Background: Recombinant hirudin is used as an alternative anticoagulant, particularly in patients with heparin-induced thrombocytopenia type II. However, bedside monitoring for hirudin is not available. The present study aims to evaluate rotational thrombelastometry regarding its suitability to detect the effects of recombinant hirudin on whole blood coagulation. Hirudin was added to whole blood samples from healthy donors (n = 5) and thrombelastometry variables resulting from activation of samples with tissue factor, ellagic acid, and ecarin were determined. Methods: Hirudin (0.1-10 μg/ml) was added to citrated blood.

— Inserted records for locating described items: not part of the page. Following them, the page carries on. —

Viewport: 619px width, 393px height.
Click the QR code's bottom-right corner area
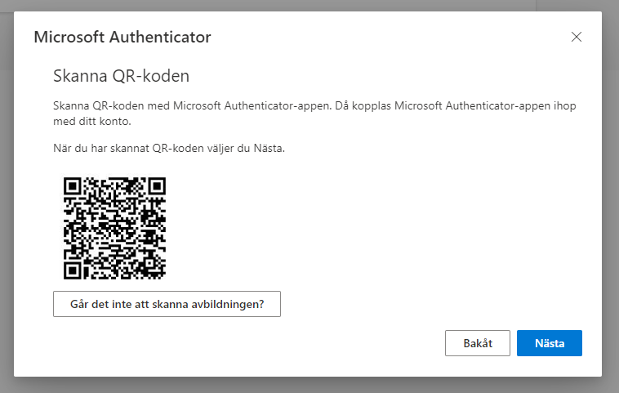click(x=157, y=270)
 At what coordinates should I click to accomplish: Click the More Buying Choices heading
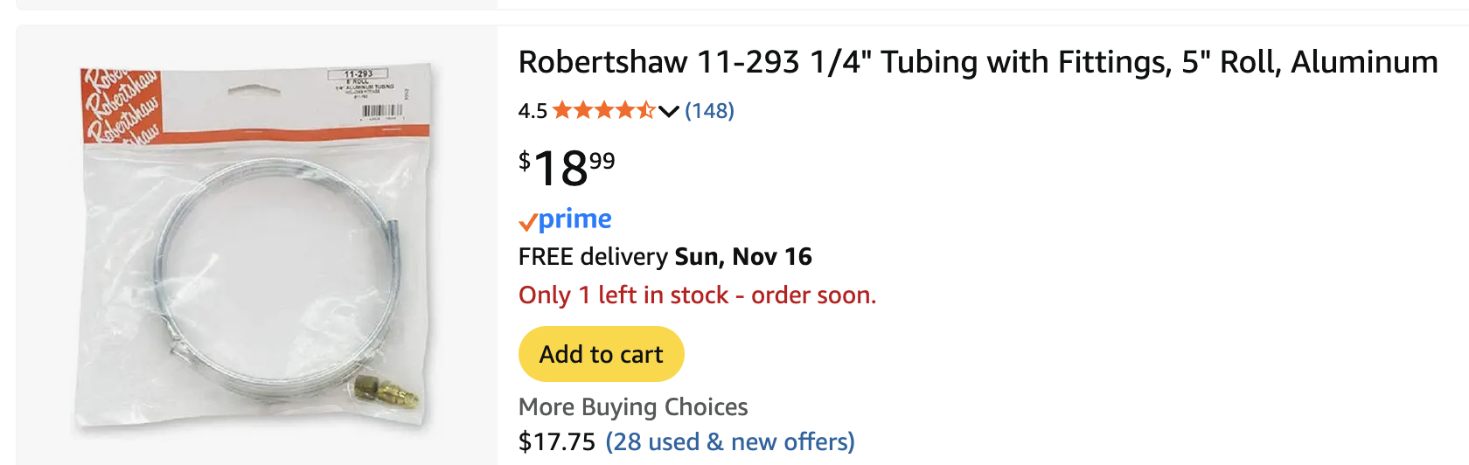(633, 407)
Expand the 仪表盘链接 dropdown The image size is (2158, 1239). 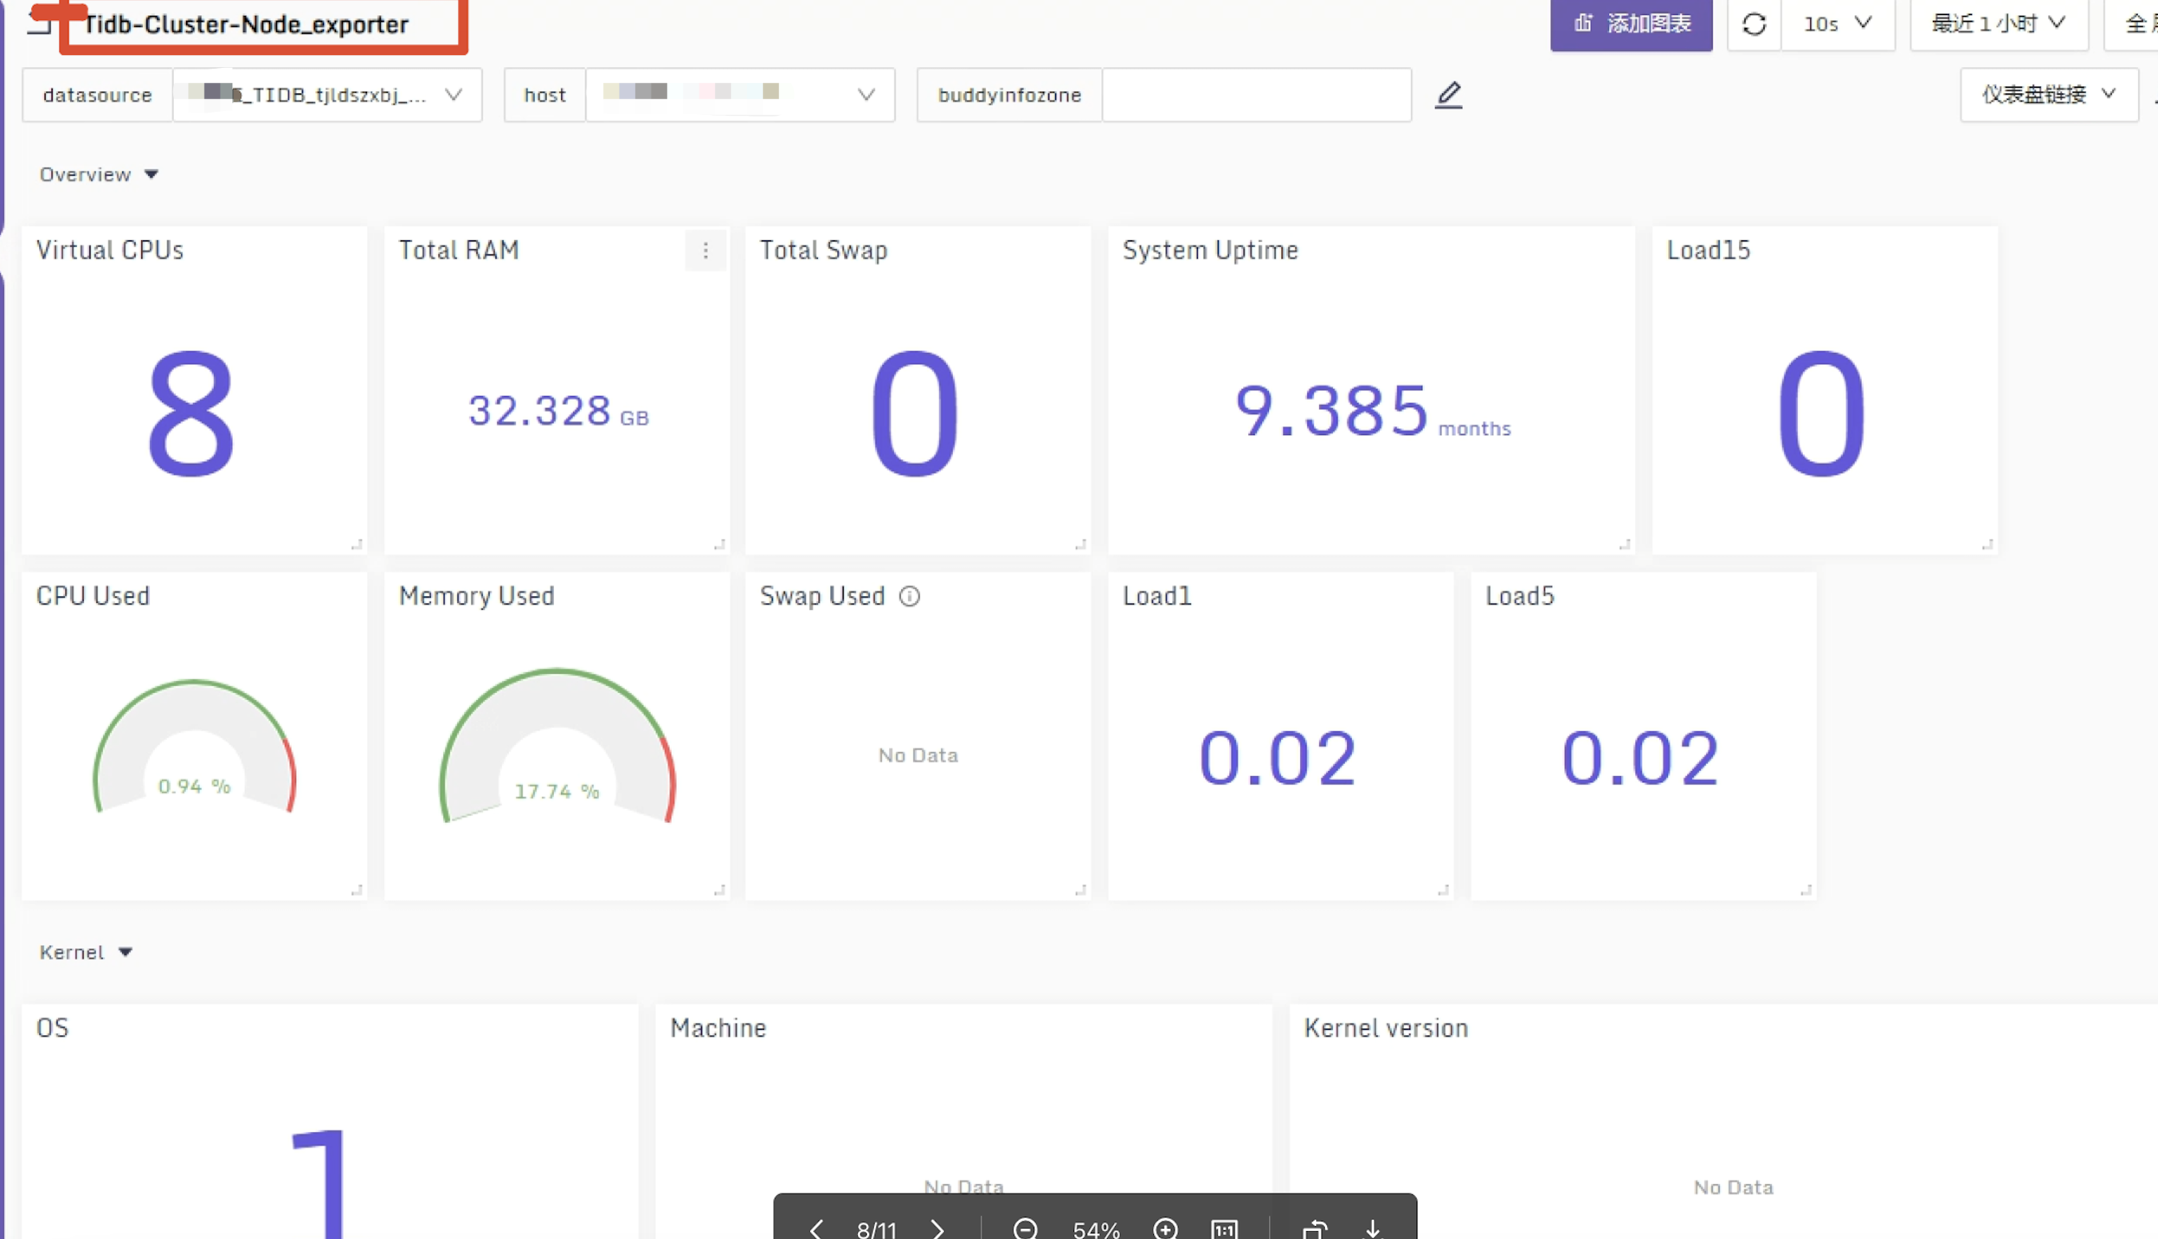click(x=2048, y=94)

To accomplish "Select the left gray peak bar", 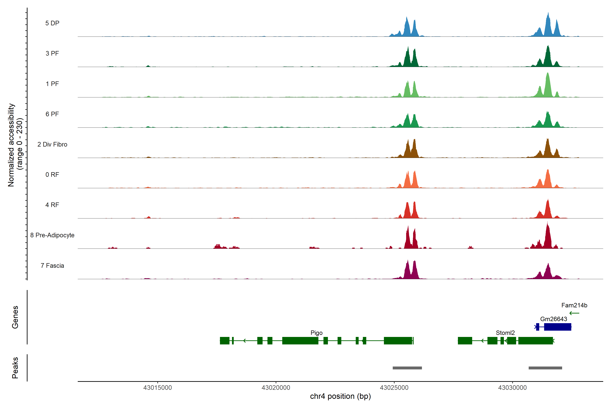I will (407, 368).
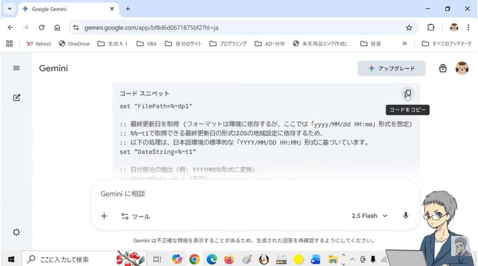
Task: Open the VBA bookmarks folder
Action: click(147, 43)
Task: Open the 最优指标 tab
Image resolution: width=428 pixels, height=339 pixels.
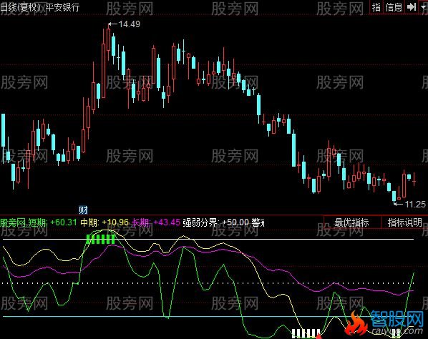Action: pos(351,222)
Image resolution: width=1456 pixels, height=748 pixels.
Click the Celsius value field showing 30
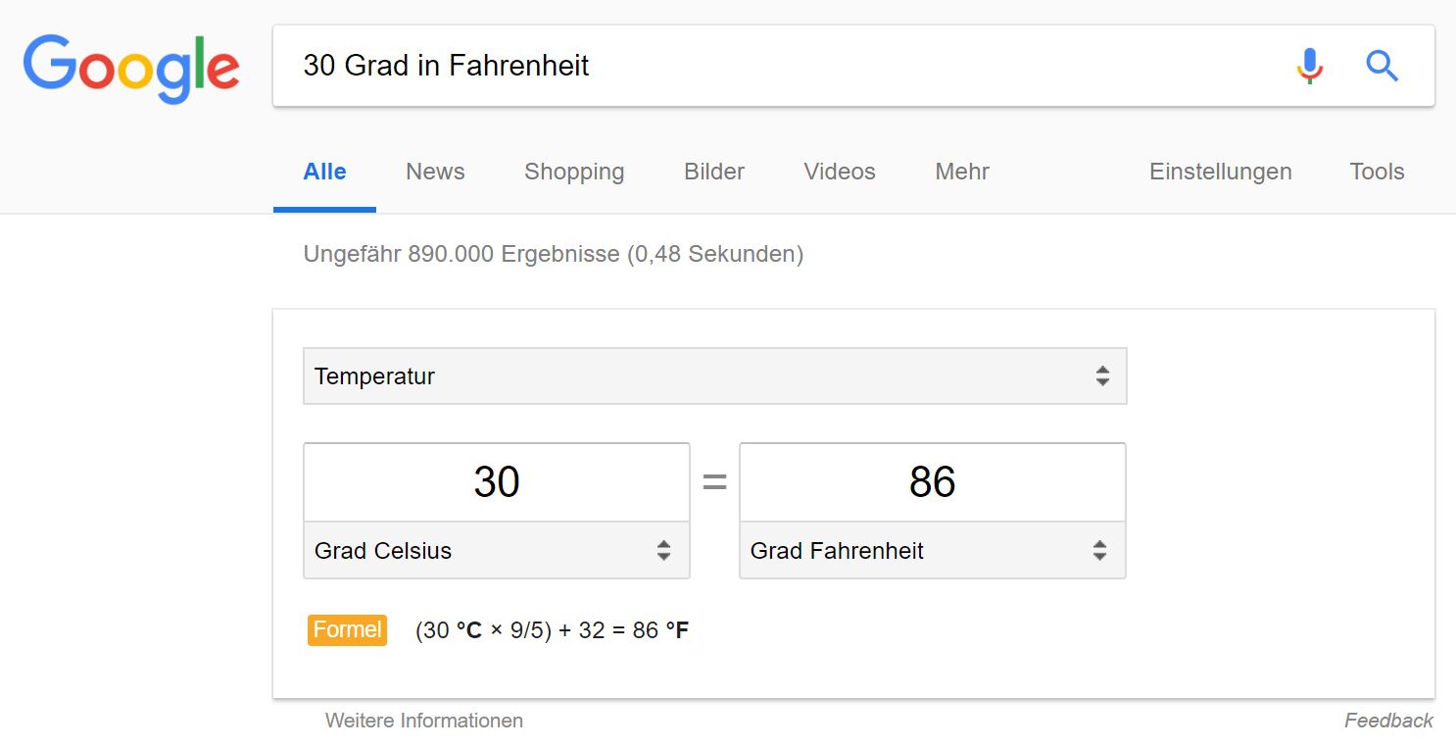pos(496,482)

Thereafter, rotational thrombelastometry was performed by initiating coagulation via recalcification and addition of tissue factor, ellagic acid, and ecarin, respectively, using the commercially available assays. Results: In the absence of hirudin, clotting times (CT) induced by ellagic acid, tissue factor, and ecarin, respectively, were 141.7 ± 18.0, 54.0 ± 7.6, and 64.5 ± 4.1 s. Increasing concentrations of hirudin led to dose-dependent prolongation of the clotting time with the three activators. All assays were capable to detect hirudin concentrations in the range of 0.5-5 μg/ml. At a final hirudin concentration of 1 μg/ml, clotting time increased to 268.0 ± 25.1, 84.0 ± 9.3, and 107.5 ± 9.9s, respectively, with the above-mentioned activators. The other thrombelastographic variables, including clot formation time, angle α, and maximum clot firmness, were not altered by hirudin at concentrations up to 5 μg/ml. Conclusions: Our study demonstrates the suitability of rotational thrombelastometry to detect anticoagulant effects of recombinant hirudin.